I would qualify a refrigeration unit IQ, OQ - no requirement for PQ - it is equipment and simple equipment at that- but definitely temperature map full and empty as you have to know where to put the probes and won't know that without mapping. This is with the mindset that you qualify equipment, validate a process.

Yes, but if pharma is doing it, and they are, it is only a matter of time.......... Think back to temperature mapping of storage units about a decade plus ago.

I think if you do a search you will see that the topic of monitoring coolers in ORs - considered storage and not transport has/is being discussed. My question, and hopefully answers to this thread relate to the ongoing regulatory requirements [for example USP 1079 that is under revision] to MONITOR inside boxes during transport and shipment.

Is anyone doing this on a routine basis? If so, what criteria are you using for managing any data out of spec? Most of the pharmceutial industry is now putting data loggers in EACH box and accept/reject shipments in part based on data but they have MKT and allowances for time out of desired shipping temperatures based on stability data and we have preset ranges by the FDA and AABB with no specification for time out of spec. Blood and blood products are much more complex than most drugs and temperature is one of MANY variables that could impact product quality.

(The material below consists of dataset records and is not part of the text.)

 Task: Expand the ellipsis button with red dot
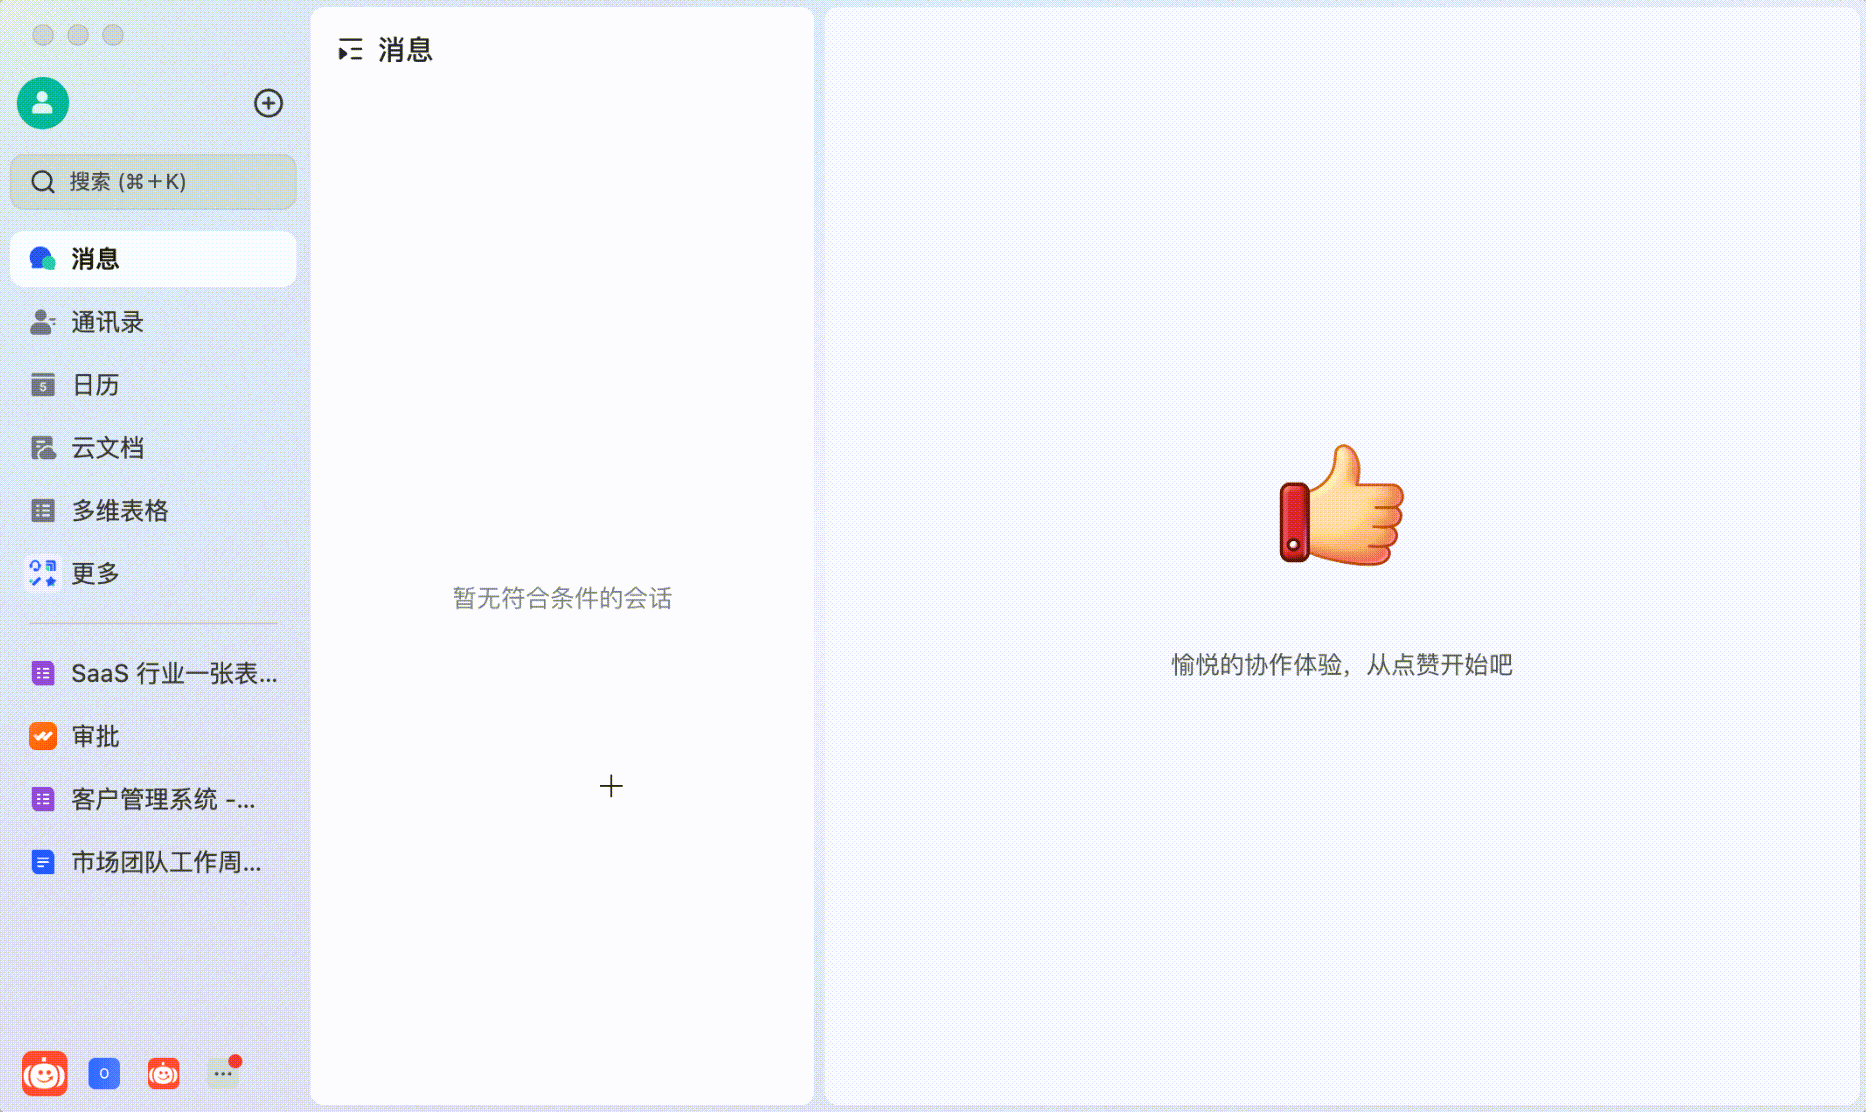point(223,1074)
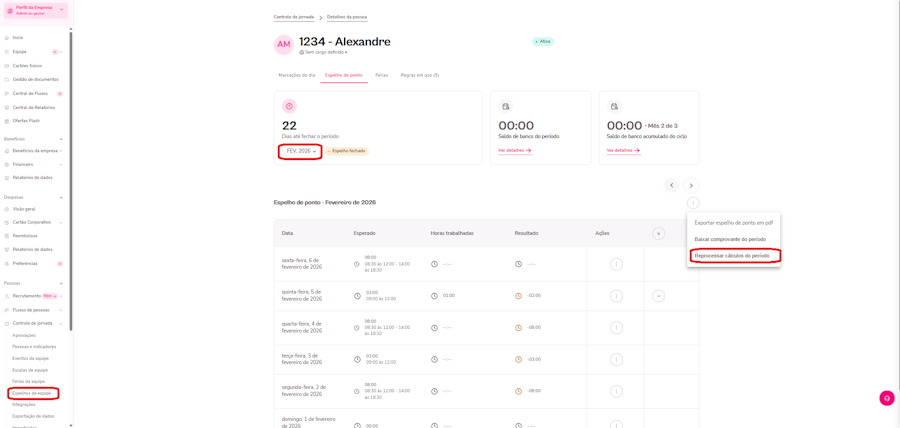
Task: Select Exportar espelho de ponto em pdf
Action: coord(733,223)
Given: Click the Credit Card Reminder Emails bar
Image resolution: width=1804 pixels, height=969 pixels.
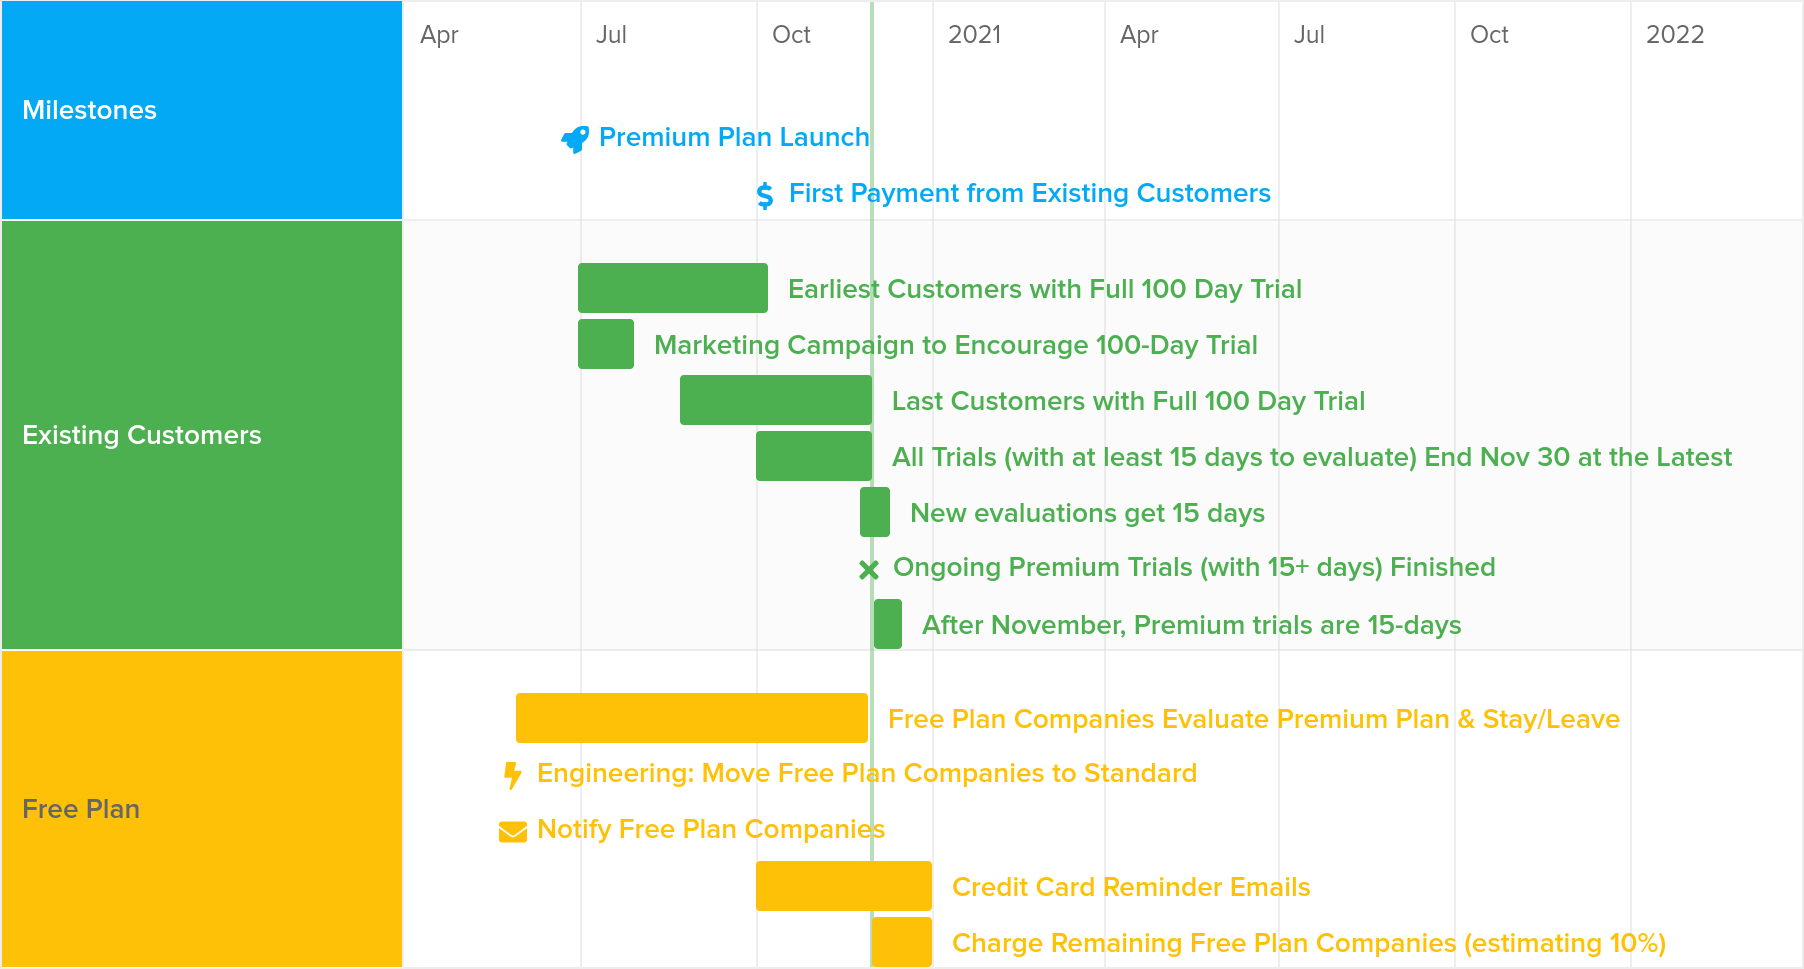Looking at the screenshot, I should 844,886.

This question assumes the box configuration has been properly validated under summer and winter conditions but there are those days that certainly exceed the conditions under which the box was tested and boxes cannot be designed for the absolute worst case imaginable due to cost. I am 100% certain that temperature of product upon receipt is NOT necessarily an indicator that the product maintained the correct temperature during the shipping process because I have seen it with trial data. I have also seen data where there is still ice in the box upon receipt [Have heard argument that product did not get too hot if there is still ice in the box] but the product experienced transient increase in temperature out of range [with subsequent recovery] The last thing anybody wants to do is throw out perfectly good product because of a transient temperature anomaly.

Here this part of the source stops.